REQUIREMENT:
Give back, word for word, the lines in the listing below from the one holding "This screenshot has width=1335, height=288." down to the one holding "Click the VirtualBox display status icon", both ends included.

#### PROVIDED MATERIAL

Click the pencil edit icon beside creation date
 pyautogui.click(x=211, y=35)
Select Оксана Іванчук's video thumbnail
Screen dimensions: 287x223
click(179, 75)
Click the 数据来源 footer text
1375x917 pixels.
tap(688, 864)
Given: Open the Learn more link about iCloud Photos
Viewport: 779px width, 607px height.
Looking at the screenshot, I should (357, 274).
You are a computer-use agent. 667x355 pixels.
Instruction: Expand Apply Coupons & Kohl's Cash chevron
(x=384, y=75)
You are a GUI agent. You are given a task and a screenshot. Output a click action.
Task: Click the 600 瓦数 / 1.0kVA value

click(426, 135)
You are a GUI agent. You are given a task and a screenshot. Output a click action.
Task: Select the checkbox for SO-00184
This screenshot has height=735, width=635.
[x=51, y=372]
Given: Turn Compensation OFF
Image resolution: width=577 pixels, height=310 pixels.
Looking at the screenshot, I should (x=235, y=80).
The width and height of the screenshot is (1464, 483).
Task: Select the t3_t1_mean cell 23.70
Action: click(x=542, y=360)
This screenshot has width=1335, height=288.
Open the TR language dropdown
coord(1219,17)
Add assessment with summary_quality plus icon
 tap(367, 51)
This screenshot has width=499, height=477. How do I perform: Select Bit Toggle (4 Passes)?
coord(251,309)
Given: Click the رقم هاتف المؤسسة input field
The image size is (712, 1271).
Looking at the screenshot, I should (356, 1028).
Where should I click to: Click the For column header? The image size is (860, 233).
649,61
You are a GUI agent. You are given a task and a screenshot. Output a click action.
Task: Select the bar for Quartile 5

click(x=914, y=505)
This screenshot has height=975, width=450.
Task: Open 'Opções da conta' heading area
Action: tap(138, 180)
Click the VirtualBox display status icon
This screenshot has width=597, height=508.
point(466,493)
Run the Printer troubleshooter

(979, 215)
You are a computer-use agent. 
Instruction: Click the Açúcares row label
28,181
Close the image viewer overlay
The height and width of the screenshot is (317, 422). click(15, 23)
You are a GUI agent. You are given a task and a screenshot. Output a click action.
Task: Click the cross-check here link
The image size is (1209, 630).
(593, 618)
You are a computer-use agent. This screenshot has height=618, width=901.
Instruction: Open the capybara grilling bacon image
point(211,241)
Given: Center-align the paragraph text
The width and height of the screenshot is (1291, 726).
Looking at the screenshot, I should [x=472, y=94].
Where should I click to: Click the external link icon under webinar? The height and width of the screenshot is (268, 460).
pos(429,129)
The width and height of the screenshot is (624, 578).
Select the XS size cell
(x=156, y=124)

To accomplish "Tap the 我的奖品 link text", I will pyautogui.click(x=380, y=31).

########

COMPLETED TASK:
This screenshot has width=1335, height=288.
Open the TR language dropdown
coord(1219,17)
Add assessment with summary_quality plus icon
 tap(367, 51)
This screenshot has width=499, height=477. How do I perform: Select Bit Toggle (4 Passes)?
coord(251,309)
Given: Click the رقم هاتف المؤسسة input field
The image size is (712, 1271).
Looking at the screenshot, I should (356, 1028).
Where should I click to: Click the For column header? The image size is (860, 233).
649,61
You are a GUI agent. You are given a task and a screenshot. Output a click action.
Task: Select the bar for Quartile 5

click(x=914, y=505)
This screenshot has height=975, width=450.
Task: Open 'Opções da conta' heading area
Action: tap(138, 180)
Click the VirtualBox display status icon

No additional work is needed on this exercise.